Another facet of healthcare interrupted by the virus are clinical trials. Since March many hundreds in the US have been brought to a grinding halt, leaving researchers, practitioners and participants scrambling to determine what to do next. "For many patients, being enrolled in a clinical trial is the difference between staying alive to get to their next birthday or their child’s next birthday," explains Rena Conti, a health economist at Boston University, speaking in an interview with
KCUR. The abrupt discontinuation of such studies can have difficult and dangerous implications for both current and future participants. Because the data gathered during clinical trials guides the future treatment of participants, unplanned interruptions often result in skewed or misleading data—especially if participants become ill or die from COVID-19.

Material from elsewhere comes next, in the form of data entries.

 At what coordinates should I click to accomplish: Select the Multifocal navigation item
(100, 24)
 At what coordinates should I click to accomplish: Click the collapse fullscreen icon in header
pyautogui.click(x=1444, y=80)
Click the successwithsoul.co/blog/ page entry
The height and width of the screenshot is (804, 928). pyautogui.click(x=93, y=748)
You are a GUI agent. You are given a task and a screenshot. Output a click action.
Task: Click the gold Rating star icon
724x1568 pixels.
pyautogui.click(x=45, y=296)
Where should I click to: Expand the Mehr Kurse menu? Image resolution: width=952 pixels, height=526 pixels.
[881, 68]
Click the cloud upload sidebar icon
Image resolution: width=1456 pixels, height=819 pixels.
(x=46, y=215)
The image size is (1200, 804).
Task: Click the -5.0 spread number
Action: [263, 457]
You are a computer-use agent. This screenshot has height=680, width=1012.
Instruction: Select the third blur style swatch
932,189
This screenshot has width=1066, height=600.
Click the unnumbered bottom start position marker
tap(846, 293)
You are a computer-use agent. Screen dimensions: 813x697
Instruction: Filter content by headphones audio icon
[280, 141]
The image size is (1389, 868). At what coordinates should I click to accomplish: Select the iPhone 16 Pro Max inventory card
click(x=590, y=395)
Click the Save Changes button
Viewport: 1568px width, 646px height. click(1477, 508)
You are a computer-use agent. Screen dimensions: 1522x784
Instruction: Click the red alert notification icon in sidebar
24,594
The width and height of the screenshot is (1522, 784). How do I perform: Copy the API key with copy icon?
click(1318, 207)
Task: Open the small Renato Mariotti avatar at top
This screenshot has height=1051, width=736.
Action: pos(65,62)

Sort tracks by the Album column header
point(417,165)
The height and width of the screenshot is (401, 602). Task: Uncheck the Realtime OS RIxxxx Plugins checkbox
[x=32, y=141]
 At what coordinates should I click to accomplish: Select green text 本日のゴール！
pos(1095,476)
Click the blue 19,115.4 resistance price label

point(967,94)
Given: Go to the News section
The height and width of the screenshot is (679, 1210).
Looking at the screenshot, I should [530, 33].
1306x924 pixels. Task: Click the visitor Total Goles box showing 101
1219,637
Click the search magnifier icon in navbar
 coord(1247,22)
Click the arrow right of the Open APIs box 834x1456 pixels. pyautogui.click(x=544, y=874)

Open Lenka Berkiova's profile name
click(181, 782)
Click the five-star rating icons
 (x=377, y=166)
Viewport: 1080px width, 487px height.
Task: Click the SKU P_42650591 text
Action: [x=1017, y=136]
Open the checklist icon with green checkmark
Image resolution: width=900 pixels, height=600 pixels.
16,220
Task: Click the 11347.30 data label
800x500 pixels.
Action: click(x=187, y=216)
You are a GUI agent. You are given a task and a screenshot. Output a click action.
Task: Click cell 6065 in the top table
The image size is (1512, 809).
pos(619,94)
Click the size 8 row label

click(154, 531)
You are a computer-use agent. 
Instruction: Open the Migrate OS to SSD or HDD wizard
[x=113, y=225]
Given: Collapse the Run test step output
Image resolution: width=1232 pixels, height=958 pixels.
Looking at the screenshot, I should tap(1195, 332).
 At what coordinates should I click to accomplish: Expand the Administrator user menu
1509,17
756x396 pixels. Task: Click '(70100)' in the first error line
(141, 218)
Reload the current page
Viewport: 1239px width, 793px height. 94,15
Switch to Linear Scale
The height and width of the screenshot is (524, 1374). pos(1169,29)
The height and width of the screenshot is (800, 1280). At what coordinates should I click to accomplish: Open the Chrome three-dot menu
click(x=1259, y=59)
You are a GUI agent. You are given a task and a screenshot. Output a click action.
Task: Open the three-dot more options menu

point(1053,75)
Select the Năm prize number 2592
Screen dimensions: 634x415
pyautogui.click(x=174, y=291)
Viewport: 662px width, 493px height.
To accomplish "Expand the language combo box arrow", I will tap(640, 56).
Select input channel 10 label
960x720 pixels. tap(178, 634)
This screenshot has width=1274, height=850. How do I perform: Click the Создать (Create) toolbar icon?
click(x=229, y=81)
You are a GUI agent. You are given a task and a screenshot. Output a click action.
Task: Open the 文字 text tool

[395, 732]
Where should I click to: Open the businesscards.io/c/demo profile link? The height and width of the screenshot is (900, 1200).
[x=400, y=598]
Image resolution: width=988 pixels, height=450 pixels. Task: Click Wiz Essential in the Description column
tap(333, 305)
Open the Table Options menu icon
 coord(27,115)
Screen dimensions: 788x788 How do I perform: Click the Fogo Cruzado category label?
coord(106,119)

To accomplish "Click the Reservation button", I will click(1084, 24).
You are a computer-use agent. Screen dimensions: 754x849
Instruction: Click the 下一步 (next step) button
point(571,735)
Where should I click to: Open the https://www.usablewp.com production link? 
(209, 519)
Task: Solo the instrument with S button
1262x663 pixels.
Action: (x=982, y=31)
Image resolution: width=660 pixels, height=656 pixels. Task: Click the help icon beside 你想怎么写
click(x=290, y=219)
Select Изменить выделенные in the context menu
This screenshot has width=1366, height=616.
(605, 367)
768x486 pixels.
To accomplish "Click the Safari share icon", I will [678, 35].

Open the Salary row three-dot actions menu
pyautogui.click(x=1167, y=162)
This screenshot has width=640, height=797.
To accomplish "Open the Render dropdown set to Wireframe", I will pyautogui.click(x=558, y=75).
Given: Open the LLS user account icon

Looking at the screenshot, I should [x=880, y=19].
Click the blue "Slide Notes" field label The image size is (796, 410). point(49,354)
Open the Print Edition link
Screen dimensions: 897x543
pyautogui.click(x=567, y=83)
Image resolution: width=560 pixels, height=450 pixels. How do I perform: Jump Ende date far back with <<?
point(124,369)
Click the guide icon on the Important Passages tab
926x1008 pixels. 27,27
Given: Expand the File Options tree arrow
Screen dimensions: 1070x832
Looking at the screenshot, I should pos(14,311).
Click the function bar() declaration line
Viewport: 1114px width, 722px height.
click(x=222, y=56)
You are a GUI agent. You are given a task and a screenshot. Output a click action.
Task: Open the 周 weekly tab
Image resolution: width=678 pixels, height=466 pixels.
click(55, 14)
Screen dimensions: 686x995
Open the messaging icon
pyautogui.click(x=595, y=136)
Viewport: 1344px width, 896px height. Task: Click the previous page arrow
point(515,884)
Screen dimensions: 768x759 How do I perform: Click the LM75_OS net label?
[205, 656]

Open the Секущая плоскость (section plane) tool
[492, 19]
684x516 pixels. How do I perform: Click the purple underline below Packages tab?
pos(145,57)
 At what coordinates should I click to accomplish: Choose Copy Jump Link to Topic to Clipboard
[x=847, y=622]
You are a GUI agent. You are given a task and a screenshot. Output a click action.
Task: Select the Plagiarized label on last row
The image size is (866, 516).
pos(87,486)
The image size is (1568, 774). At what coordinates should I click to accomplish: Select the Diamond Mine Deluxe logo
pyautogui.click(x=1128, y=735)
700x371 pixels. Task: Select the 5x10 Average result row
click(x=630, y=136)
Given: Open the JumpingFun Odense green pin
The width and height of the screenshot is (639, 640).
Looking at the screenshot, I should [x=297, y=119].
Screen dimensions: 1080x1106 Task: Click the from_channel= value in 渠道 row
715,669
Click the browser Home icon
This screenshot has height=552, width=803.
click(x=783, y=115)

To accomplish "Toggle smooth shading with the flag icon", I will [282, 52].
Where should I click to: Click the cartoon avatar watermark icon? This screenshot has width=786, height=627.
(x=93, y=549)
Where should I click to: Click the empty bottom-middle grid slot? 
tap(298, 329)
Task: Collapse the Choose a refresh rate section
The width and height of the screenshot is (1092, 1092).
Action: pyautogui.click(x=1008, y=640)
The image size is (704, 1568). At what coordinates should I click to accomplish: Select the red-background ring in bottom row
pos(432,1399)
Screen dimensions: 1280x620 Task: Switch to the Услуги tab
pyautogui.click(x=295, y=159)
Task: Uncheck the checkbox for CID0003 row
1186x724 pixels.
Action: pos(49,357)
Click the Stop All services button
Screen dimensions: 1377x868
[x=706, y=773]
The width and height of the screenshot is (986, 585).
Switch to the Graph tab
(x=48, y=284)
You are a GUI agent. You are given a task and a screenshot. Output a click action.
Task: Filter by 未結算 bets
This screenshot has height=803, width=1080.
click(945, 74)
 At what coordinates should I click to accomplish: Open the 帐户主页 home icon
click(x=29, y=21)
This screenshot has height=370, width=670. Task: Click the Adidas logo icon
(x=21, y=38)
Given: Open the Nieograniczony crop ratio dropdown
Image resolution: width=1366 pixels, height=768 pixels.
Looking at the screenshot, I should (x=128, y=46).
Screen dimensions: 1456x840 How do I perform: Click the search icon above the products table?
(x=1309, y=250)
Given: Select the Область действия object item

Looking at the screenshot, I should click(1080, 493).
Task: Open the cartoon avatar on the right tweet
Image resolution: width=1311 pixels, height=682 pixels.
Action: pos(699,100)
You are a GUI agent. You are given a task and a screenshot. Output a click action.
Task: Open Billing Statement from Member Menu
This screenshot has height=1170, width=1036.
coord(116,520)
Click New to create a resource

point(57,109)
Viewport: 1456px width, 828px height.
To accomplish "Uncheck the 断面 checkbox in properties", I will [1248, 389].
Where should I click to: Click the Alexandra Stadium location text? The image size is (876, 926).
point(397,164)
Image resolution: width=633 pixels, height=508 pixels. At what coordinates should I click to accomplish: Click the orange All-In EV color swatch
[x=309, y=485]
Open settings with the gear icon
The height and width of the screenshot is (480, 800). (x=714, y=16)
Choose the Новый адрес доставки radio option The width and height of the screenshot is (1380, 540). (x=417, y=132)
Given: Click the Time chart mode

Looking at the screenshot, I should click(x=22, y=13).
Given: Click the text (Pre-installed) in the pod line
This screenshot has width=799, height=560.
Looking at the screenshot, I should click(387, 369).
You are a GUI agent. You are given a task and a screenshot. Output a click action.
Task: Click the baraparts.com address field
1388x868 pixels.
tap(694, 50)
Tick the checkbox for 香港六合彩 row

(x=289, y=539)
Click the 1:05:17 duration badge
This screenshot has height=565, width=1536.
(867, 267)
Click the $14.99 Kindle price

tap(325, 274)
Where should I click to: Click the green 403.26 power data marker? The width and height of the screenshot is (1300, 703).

As tough as it’s been, these quandaries are nothing new. They were not created by the coronavirus (but accelerated, perhaps). They are symptoms of a decaying system— a machine running on broken parts, sometimes operating passably but failing far too often. Our health system is one that prioritizes profits over providing adequate care; it is one that leaves ailments untreated until they become emergencies; one that charges hundreds or thousands for COVID treatment to people who lost their healthcare along with their job; one that forces doctors to make impossible decisions about who to treat—and the unspoken obverse, who not to treat. Our healthcare system was never designed to accommodate everyone. This pandemic has only exposed the inequity and widened the gap between the haves and have-nots.

Hospitals and clinic schedules have been packed as physicians try to catch up with months’ worth of new and cancelled appointments. However, with COVID-19 case numbers trending upward again, it is unclear if hospitals will continue phased reopening, or if certain departments will have to shut down again. Heather has finally been able to schedule her surgery in mid-August. Even so, her follow-up appointment (and her next rheumatology appointment) are slated to take place over the phone. Heather is not sure when she will be able to resume in-person doctor visits. For now, like the rest of us, she is doing what she can to make it one day at a time.